Avec un effet désastreux pour l’exécutif : les concessions promises rabotent les économies espérées par le report de l’âge légal, démonétisant le principal argument de la réforme. Le projet devient inaudible. Pendant qu’Olivier Dussopt ose vanter une « réforme de gauche », la Macronie ne cesse d’affirmer que la droite devrait se ranger derrière le texte, ayant toujours plaidé pour l’allongement du temps de travail.
Un texte mal adopté
Les jours passent, et un consensus sur la réforme à l’Assemblée paraît impossible. Certes, l’examen au Sénat paraît plus simple, mais les méthodes utilisées au Palais du Luxembourg (comme le vote bloqué), nourrit les procès en « fébrilité » instruits par l’opposition. La suite est connue. Faute de consensus, Élisabeth Borne dégaine l’article 49-3 pour faire passer ce texte, ce qui a pour conséquence directe d’enflammer la rue et installe durablement l’image d’un texte passé en force, ayant offert des images d’une Assemblée (déjà) chaotique interpellant la presse étrangère.
De quoi maintenir les envies de revanche au sein des oppositions, qui multiplient les initiatives visant à obtenir un vote sur l’allongement de l’âge légal, remettant régulièrement cette réforme (toujours honnie dans l’opinion) à l’ordre du jour, malgré les manœuvres du bloc central pour empêcher l’examen, que ce soit à travers un usage contesté de l’article 40 par Yaël Braun-Pivet, ou via l’obstruction organisée par les troupes macronistes au Palais Bourbon il y a encore un an. Car entre-temps, la dissolution est passée par là. Et la Macronie, qui a pourtant perdu des plumes à l’été 2024, s’est accrochée à ce totem et ce, même après l’élection d’une Assemblée nationale comptant deux députés sur trois hostiles à ce dispositif.
Un texte jamais digéré
Conscient de la toxicité de ce texte et du malaise démocratique que son adoption a provoqué, le Premier ministre Michel Barnier avait annoncé vouloir « aménager » la réforme des retraites, mais sans faire marche arrière sur l’âge légal. Il a été censuré. Puis c’est son successeur François Bayrou qui, une fois arrivé à Matignon, a cru déjouer le piège en annonçant un « conclave » sur les retraites, afin d’acheter la mansuétude des socialistes.

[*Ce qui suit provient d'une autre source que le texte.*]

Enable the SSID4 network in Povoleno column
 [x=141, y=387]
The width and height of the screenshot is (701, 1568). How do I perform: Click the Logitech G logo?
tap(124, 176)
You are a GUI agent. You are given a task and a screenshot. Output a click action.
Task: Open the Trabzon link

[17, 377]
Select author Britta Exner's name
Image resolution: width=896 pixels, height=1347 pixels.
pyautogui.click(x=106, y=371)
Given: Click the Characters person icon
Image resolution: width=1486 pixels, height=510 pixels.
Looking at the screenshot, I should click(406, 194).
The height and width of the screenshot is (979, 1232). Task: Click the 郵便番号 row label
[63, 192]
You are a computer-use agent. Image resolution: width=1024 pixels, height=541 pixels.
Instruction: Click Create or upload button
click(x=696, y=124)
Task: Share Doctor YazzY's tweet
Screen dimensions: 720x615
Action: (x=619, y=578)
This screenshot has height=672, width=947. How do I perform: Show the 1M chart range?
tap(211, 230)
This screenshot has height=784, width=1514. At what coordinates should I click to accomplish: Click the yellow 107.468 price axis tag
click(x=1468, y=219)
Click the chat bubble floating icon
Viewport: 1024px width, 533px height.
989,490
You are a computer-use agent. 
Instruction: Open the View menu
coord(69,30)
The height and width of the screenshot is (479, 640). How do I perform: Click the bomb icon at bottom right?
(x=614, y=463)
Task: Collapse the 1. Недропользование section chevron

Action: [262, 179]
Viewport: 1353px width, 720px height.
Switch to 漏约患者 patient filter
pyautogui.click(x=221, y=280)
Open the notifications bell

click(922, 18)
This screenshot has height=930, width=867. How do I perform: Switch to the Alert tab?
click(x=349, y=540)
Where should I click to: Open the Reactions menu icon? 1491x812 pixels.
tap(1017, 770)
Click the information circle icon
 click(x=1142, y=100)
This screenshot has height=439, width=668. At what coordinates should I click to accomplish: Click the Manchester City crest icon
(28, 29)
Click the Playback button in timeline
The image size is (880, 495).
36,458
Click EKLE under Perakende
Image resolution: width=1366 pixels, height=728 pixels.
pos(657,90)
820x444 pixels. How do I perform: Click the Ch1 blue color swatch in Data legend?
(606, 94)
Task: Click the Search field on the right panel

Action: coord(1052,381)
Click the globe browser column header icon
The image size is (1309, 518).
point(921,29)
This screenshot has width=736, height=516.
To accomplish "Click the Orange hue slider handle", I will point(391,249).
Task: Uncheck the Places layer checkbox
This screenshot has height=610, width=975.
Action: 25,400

Or, sitôt le compromis trouvé, il sabote le processus : en présentant un chiffrage alarmiste qui ne correspond pas à celui des partenaires sociaux, en actant l’impossibilité de revenir sur l’âge de départ et en louvoyant sur la possibilité de soumettre la conclusion du « conclave » au vote du Parlement. Le Palois voit son initiative terminer en eau de boudin, à l’image de son passage à Matignon qui s’achève début septembre.
Après avoir goûté à la fin de bail anticipée en raison du coup de sang de Bruno Retailleau, Sébastien Lecornu a fini par obtenir, plus par nécessité que par désir de détricoter ce seul acquis de l’ère Macron, ce que ses deux prédécesseurs n’ont pas réussi à avoir : l’autorisation du chef de l’État de sacrifier ce texte symbolique sur l’autel d’une stabilité espérée. Une initiative chiffrée à 400 millions d’euros pour 2026 et 1,7 milliard pour 2027 qui permet au Premier ministre d’échapper à la censure des socialistes et à la chute (encore) prématurée de son gouvernement. Voilà le coût, non négligeable, de la stabilité. À ce stade, rien ne garantit qu’elle sera durable jusqu’à la prochaine présidentielle.